Set exercise
Please render each line of the entries below as a Markdown table with two columns, Row and Line, numbering the rows and leaving out blank lines.

— Start of Available records —

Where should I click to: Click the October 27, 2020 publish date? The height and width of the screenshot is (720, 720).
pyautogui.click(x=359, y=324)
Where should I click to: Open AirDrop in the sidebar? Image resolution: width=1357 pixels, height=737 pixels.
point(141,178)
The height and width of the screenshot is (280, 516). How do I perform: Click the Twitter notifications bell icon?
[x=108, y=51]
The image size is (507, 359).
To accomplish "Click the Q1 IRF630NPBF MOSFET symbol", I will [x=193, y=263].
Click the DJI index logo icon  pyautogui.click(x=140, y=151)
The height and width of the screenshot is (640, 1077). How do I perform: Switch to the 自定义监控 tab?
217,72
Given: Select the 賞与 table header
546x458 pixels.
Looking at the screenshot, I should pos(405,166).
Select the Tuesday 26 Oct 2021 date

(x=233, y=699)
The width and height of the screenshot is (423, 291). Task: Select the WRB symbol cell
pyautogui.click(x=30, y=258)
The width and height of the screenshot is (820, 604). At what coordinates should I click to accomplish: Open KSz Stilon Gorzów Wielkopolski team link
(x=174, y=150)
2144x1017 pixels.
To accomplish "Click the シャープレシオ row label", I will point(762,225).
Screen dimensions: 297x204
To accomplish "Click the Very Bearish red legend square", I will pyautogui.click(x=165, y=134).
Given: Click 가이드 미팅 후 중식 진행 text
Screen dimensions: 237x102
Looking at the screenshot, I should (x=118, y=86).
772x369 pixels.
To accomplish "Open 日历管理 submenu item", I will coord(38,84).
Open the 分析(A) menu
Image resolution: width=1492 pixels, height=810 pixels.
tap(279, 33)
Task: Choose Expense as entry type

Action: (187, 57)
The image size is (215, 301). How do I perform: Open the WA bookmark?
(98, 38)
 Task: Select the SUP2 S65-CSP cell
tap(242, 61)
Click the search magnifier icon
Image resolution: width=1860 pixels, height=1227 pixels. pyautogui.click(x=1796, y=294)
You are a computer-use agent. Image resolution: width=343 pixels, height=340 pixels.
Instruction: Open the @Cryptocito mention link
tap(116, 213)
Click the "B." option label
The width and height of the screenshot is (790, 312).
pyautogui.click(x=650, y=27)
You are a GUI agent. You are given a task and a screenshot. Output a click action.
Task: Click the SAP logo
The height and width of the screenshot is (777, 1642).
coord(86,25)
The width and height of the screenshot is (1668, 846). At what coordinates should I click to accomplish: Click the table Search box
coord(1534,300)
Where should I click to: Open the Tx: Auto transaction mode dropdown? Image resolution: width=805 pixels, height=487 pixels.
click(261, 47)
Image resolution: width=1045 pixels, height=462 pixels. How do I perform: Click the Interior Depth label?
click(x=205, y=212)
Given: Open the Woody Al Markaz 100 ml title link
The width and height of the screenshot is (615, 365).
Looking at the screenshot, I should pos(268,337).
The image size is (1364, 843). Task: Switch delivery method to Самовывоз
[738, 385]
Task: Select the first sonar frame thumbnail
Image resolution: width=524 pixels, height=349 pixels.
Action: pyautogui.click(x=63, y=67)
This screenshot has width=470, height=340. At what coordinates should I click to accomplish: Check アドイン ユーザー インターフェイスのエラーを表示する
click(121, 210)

— End of Available records —

Reply
| Row | Line |
|---|---|
| 1 | Where should I click to: Click the October 27, 2020 publish date? The height and width of the screenshot is (720, 720). |
| 2 | pyautogui.click(x=359, y=324) |
| 3 | Where should I click to: Open AirDrop in the sidebar? Image resolution: width=1357 pixels, height=737 pixels. |
| 4 | point(141,178) |
| 5 | The height and width of the screenshot is (280, 516). How do I perform: Click the Twitter notifications bell icon? |
| 6 | [x=108, y=51] |
| 7 | The image size is (507, 359). |
| 8 | To accomplish "Click the Q1 IRF630NPBF MOSFET symbol", I will [x=193, y=263]. |
| 9 | Click the DJI index logo icon  pyautogui.click(x=140, y=151) |
| 10 | The height and width of the screenshot is (640, 1077). How do I perform: Switch to the 自定义监控 tab? |
| 11 | 217,72 |
| 12 | Given: Select the 賞与 table header |
| 13 | 546x458 pixels. |
| 14 | Looking at the screenshot, I should pos(405,166). |
| 15 | Select the Tuesday 26 Oct 2021 date |
| 16 | (x=233, y=699) |
| 17 | The width and height of the screenshot is (423, 291). Task: Select the WRB symbol cell |
| 18 | pyautogui.click(x=30, y=258) |
| 19 | The width and height of the screenshot is (820, 604). At what coordinates should I click to accomplish: Open KSz Stilon Gorzów Wielkopolski team link |
| 20 | (x=174, y=150) |
| 21 | 2144x1017 pixels. |
| 22 | To accomplish "Click the シャープレシオ row label", I will point(762,225). |
| 23 | Screen dimensions: 297x204 |
| 24 | To accomplish "Click the Very Bearish red legend square", I will pyautogui.click(x=165, y=134). |
| 25 | Given: Click 가이드 미팅 후 중식 진행 text |
| 26 | Screen dimensions: 237x102 |
| 27 | Looking at the screenshot, I should (x=118, y=86). |
| 28 | 772x369 pixels. |
| 29 | To accomplish "Open 日历管理 submenu item", I will coord(38,84). |
| 30 | Open the 分析(A) menu |
| 31 | Image resolution: width=1492 pixels, height=810 pixels. |
| 32 | tap(279, 33) |
| 33 | Task: Choose Expense as entry type |
| 34 | Action: (187, 57) |
| 35 | The image size is (215, 301). How do I perform: Open the WA bookmark? |
| 36 | (98, 38) |
| 37 |  Task: Select the SUP2 S65-CSP cell |
| 38 | tap(242, 61) |
| 39 | Click the search magnifier icon |
| 40 | Image resolution: width=1860 pixels, height=1227 pixels. pyautogui.click(x=1796, y=294) |
| 41 | You are a computer-use agent. Image resolution: width=343 pixels, height=340 pixels. |
| 42 | Instruction: Open the @Cryptocito mention link |
| 43 | tap(116, 213) |
| 44 | Click the "B." option label |
| 45 | The width and height of the screenshot is (790, 312). |
| 46 | pyautogui.click(x=650, y=27) |
| 47 | You are a GUI agent. You are given a task and a screenshot. Output a click action. |
| 48 | Task: Click the SAP logo |
| 49 | The height and width of the screenshot is (777, 1642). |
| 50 | coord(86,25) |
| 51 | The width and height of the screenshot is (1668, 846). At what coordinates should I click to accomplish: Click the table Search box |
| 52 | coord(1534,300) |
| 53 | Where should I click to: Open the Tx: Auto transaction mode dropdown? Image resolution: width=805 pixels, height=487 pixels. |
| 54 | click(261, 47) |
| 55 | Image resolution: width=1045 pixels, height=462 pixels. How do I perform: Click the Interior Depth label? |
| 56 | click(x=205, y=212) |
| 57 | Given: Open the Woody Al Markaz 100 ml title link |
| 58 | The width and height of the screenshot is (615, 365). |
| 59 | Looking at the screenshot, I should pos(268,337). |
| 60 | The image size is (1364, 843). Task: Switch delivery method to Самовывоз |
| 61 | [738, 385] |
| 62 | Task: Select the first sonar frame thumbnail |
| 63 | Image resolution: width=524 pixels, height=349 pixels. |
| 64 | Action: pyautogui.click(x=63, y=67) |
| 65 | This screenshot has width=470, height=340. At what coordinates should I click to accomplish: Check アドイン ユーザー インターフェイスのエラーを表示する |
| 66 | click(121, 210) |